Kur'an-ı Kerim ve Türkçe Meali Sayfa 231
82. Nihayet emrimiz uygulamaya konunca, o (kirlenmiş) memleketin üstünü altına getirdik ve üzerine pişmiş balçıktan taş yağdırdık,
83. (Taşlar yağdırdık) Rabbin katında her birinin kime gideceği belirlenmiş. Böyle bir taş yağmuru, her dönemde ve her yerdeki zalimlerden uzak değildir.
84. Medyen halkına ise, yine kendi içlerinden kardeşleri Şuayb’ı gönderdik. O da, (diğerleri gibi,) “Ey halkım!” dedi: “Allah’a ibadet edin; sizin için O’ndan başka bir ilâh yoktur. Ölçüyü ve tartıyı eksik tutmayın. Ben, sizi (helâl yoldan kazanmadığınız ve şükrünü eda edemediğiniz) büyük bir servet içinde görüyor ve azabıyla sizi çepeçevre kuşatacak bir günden korkuyorum.
85. “Ey halkım! Ölçüyü ve tartıyı büyük bir titizlik ve tam bir doğrulukla yerine getirin; kendilerine ait mallarda haklarını eksiltmek suretiyle insanlara zulmetmeyin ve bozguncular kesilerek memlekette karışıklık çıkarmayın.

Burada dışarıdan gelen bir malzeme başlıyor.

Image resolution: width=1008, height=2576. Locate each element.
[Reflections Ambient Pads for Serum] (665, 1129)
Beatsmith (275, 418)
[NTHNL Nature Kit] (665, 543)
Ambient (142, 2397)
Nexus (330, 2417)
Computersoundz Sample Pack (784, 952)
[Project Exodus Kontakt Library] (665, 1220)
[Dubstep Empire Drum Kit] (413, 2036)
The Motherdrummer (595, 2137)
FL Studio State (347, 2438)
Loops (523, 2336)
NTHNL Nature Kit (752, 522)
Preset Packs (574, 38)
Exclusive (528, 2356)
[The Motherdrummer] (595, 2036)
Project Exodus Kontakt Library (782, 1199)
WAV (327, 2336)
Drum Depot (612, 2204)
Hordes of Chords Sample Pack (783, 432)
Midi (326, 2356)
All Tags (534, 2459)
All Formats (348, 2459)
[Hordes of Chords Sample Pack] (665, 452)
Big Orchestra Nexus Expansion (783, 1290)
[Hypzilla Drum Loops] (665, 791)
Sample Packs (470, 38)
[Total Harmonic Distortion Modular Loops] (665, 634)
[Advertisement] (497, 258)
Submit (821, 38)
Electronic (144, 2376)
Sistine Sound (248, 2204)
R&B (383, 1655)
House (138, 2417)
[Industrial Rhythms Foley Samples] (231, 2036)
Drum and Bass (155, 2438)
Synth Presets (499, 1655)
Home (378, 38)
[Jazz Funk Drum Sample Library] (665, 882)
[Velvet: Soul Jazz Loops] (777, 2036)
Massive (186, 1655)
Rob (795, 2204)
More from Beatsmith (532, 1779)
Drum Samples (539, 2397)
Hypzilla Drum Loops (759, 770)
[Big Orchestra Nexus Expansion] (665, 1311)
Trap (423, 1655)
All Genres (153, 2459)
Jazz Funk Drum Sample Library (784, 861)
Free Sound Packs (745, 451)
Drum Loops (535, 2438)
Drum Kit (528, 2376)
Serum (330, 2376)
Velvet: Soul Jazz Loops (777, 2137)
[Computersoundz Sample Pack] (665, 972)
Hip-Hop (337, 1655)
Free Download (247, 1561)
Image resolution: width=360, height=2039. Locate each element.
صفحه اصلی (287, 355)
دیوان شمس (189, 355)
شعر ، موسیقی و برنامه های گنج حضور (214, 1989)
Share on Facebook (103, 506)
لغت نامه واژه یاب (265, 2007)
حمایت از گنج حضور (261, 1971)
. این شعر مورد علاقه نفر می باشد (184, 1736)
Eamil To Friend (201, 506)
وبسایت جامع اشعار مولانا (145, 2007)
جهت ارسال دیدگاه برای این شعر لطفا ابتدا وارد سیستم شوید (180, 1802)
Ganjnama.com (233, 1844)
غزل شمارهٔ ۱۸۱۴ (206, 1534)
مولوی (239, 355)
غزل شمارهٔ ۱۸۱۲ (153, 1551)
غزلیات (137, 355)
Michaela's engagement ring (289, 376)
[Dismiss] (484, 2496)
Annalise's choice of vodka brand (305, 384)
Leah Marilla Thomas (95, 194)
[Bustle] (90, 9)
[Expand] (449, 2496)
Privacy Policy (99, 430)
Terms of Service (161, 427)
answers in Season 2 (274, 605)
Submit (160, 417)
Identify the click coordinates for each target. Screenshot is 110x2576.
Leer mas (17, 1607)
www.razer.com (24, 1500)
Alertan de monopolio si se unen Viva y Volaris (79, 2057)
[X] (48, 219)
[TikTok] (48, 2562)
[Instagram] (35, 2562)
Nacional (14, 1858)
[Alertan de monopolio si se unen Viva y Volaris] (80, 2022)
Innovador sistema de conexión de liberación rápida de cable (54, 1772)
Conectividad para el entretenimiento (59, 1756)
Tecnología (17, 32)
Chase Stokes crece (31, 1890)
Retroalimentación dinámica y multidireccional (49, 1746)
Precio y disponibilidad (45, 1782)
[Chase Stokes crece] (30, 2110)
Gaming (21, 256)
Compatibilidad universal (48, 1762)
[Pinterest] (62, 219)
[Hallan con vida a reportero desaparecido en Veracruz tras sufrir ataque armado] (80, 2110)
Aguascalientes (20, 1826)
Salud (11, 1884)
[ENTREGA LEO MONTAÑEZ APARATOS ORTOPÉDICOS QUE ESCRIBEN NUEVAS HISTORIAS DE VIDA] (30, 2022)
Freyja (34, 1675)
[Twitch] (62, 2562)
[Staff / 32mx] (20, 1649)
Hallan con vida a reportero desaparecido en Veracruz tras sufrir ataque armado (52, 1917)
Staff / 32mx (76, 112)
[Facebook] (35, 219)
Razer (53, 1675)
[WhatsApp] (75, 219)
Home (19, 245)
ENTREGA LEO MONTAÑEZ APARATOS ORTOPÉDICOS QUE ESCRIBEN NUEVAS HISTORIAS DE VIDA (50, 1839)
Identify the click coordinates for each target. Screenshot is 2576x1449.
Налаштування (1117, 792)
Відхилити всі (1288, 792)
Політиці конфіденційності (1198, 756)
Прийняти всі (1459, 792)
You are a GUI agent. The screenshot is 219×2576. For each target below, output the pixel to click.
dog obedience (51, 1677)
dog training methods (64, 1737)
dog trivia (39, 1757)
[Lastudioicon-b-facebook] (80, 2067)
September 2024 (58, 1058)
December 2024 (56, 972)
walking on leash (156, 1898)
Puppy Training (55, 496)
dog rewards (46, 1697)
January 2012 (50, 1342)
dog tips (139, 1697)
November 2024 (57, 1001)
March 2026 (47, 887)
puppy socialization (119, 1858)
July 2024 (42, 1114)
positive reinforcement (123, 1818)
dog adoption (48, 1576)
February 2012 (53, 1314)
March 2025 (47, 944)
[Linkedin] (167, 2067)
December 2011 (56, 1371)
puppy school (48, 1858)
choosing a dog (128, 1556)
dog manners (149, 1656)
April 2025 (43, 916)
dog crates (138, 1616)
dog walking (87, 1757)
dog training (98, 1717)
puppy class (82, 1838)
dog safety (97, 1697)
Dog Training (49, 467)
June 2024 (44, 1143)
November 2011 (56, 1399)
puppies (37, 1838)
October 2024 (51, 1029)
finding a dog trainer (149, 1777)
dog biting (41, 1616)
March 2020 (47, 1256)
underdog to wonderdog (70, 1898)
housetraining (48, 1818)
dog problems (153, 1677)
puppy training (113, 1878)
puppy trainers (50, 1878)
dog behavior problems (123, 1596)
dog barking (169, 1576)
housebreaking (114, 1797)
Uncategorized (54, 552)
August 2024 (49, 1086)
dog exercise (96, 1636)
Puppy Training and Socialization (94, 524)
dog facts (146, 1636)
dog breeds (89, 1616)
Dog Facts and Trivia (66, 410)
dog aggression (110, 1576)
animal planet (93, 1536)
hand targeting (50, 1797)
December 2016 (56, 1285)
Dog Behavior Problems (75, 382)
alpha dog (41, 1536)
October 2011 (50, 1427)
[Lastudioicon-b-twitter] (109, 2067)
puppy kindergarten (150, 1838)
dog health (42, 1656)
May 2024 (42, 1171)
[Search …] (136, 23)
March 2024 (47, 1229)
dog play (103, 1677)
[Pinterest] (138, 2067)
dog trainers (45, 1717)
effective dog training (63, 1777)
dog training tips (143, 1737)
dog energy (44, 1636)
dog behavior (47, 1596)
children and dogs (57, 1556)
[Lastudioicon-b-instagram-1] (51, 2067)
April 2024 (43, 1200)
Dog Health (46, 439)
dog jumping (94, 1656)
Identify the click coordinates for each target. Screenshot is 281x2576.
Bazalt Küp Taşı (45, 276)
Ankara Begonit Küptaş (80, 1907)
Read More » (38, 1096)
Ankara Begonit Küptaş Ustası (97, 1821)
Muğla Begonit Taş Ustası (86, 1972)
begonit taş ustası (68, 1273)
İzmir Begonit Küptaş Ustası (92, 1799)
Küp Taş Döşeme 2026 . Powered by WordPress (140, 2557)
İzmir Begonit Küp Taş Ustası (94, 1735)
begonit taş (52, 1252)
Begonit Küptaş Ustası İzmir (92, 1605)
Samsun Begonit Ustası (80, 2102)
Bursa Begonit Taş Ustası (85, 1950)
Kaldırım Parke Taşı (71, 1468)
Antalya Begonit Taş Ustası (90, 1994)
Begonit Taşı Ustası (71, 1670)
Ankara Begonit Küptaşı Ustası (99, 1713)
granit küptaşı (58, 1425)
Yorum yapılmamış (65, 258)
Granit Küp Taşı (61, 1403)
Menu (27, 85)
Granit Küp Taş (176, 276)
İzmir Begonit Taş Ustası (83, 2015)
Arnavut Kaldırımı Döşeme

86. “Eğer mü’min iseniz bilin ki, Allah’ın kâr ve kazanç olarak helâlinden size bıraktığı, hakkınızda çok daha hayırlıdır. Ben, (sizin iyiliğinizi düşünerek öğüt veriyorum,) yoksa başınızda bir koruyucu ve gözetleyici değilim.”
87. “Ey Şuayb!” dediler: “Kendilerine atalarımızın tapageldiği ilâhlarımızı bırakmamızı ve mallarımızda dilediğimiz gibi tasarrufta bulunmaktan vazgeçmemizi yoksa sana namazın mı emrediyor? Sen, aslında yumuşak ve akıllıuslu bir adamsın.”
88. Şuayb, “Ey halkım!” dedi: “Ya ben, Rabbimden gelen apaçık ve kesin bir delile dayanıyorsam ve O bana katından peygamberlik vermiş, (lütuf ve kerem hazinesinden) beni (maddeten ve mânen) güzel bir şekilde rızıklandırmışsa..? Sonra, ben sizden vazgeçmenizi istediğim şeylerin aksini yapmak, (üzerinizde baskı kurarak bu ülkede bozgunculuk çıkarmak) istemiyorum ki! Tek gayem, gücüm yettiğince ıslahta bulunmaktır. Bunda başarılı olup olmamam da tamamen Allah’ın elindedir. Ben, yalnızca O’na dayanıp güvendim ve bütün kalbimle yalnızca O’na yönelirim.